1
votes

I need to create a dimension table from the current "Data Set" in order to be used in Excel and Power Bi. As for the moment the information has been saved in an excel workbook.

I've simplified a workbook to set it up as an example. Here's the Link to Download it: https://1drv.ms/x/s!AkyEWh5MlySFoWOFMTC3GDXY09eS

Currently, everything has been structured as a Pivot Table, where the column headers are dates, like so:

+----+----------+----------+----------+
| ID | 12/29/14 | 01/05/15 | 01/12/15 |
+----+----------+----------+----------+
| 00 | Darell   | Darell   | Darell   |
| 01 | Jarrod   | Annelle  | Todd     |
| 04 | Lakeesha | Linn     | Linn     |
+----+----------+----------+----------+

I've un-pivot the table and grouping the ID and name field plus calculating the minimum and maximum date value. Works like charm.

Problem comes with the last date, since this will provide me the max value for the local grouping, and in reality the last day would be one day before the next column on the original data, like so:

Here is an example:

+----+----------+----------+----------+
| ID |   Name   |   From   |    To    |
+----+----------+----------+----------+
| 00 | Darell   | 12/29/14 | 01/05/15 |
| 00 | Kamala   | 01/12/15 | ...      |
| 01 | Jarrod   | 12/29/14 | 12/29/14 |
| 01 | Annelle  | 01/05/15 | 01/05/15 |
| 01 | Todd     | 01/12/15 | ....     |
| 04 | Lakeesha | 12/29/14 | 12/29/14 |
| 04 | Linn     | 01/05/15 | ....     |
| .. | ........ | ....     | ....     |
+----+----------+----------+----------+

This is a simplified code that I've created to this:

let
Source = Excel.CurrentWorkbook(){[Name="RawData"]}[Content],

#"Unpivot [Table]" = Table.UnpivotOtherColumns(Source, {"ID"}, "Date", "Name"),

#"Group [Table]" = Table.Group(#"Unpivot [Table]", {"ID", "Name"}, {{"From", each List.Min([Date]), type date}, {"On", each List.Max([Date]), type date}}, GroupKind.Local)

in
#"Group [Table]"

Here is what I'm expecting to get as a result, each name grouped locally with a start and end date.

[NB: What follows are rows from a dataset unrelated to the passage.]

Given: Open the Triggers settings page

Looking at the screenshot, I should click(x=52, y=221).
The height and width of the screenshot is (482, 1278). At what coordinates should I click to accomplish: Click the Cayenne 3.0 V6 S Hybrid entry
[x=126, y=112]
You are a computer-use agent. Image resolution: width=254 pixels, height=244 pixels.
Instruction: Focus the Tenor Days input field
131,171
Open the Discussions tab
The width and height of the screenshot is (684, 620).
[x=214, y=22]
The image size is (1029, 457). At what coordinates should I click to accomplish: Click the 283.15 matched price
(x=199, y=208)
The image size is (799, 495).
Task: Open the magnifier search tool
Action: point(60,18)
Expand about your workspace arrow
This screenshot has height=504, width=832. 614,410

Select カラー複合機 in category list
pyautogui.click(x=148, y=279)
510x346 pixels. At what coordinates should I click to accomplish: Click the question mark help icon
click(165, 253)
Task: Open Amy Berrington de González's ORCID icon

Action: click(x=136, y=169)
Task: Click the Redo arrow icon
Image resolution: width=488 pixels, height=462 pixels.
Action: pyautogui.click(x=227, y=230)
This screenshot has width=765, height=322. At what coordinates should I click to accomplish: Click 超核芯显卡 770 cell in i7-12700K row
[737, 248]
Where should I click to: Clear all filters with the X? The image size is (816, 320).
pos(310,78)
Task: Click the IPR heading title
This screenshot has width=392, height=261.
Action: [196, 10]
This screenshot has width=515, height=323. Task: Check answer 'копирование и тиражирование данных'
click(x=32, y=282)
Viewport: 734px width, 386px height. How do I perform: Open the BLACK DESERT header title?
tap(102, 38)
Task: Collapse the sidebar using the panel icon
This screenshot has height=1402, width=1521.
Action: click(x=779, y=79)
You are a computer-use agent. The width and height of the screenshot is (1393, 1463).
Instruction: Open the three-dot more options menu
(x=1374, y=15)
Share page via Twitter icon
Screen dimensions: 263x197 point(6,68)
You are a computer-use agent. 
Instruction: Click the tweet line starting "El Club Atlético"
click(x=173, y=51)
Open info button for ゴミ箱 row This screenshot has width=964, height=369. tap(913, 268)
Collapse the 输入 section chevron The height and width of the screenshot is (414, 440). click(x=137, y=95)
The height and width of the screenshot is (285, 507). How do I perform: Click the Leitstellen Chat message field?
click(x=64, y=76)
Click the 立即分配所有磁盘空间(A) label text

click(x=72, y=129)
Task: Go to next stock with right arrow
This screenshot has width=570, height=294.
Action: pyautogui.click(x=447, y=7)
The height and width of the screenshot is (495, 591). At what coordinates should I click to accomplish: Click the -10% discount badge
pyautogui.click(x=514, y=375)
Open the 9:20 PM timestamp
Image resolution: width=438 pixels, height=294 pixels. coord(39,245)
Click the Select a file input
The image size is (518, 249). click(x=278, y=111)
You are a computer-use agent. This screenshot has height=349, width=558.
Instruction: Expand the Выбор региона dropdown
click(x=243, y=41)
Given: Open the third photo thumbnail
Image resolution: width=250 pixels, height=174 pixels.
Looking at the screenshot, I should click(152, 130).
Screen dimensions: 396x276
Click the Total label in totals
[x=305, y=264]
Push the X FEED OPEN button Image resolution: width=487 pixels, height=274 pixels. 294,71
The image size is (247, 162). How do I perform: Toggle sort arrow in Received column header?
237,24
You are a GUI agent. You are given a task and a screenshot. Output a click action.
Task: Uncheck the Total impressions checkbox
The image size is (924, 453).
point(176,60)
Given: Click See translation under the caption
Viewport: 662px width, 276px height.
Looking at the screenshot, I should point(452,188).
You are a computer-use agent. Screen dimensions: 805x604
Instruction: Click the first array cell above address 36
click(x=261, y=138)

+----+----------+----------+----------+
| ID |   Name   |   From   |    To    |
+----+----------+----------+----------+
| 00 | Darell   | 12/29/14 | 01/11/15 |
| 00 | Kamala   | 01/12/15 | ....     |
| 01 | Jarrod   | 12/29/14 | 01/04/15 |
| 01 | Annelle  | 01/05/15 | 01/11/15 |
| 01 | Todd     | 01/12/15 | ....     |
| 04 | Lakeesha | 12/29/14 | 01/04/15 |
| 04 | Linn     | 01/05/15 | ....     |
| .. | ........ | ....     | ....     |
+----+----------+----------+----------+

with this I will generate each date in between "From" and "To" with

Table.AddColumn(#"Calculate [To]", "Date", each { Number.From([From])..Number.From([To]) })
1
What about using function Date.AddDays? docs.microsoft.com/en-us/powerquery-m/date-adddays You can substract days by adding negative number of days - Sergey Lossev

1 Answers

0
votes

Start from where you at in your sample worksheet,

  1. Add an Index Column start from 0 with 1 per increment;
  2. Duplicate the query, and change the Index Column step to start from 1 with 1 per increment;
  3. Merge the second query with the first query. In the Merge window, holding down Ctrl key on your keyboard and select ID and Index column consecutively in both queries as shown below (please note in my screenshot RowData (3) is the duplicated query while RowData (2) is the original query):

Merge

  1. Expand the merged column to show From date and Use original column name as prefix;
  2. Add a Custom Column with the following formula: =if [#"RawData.From"]=null then [On] else Date.AddDays([#"RawData.From"],-1)
  3. Remove irrelevant columns as desired and sort the table (optional step).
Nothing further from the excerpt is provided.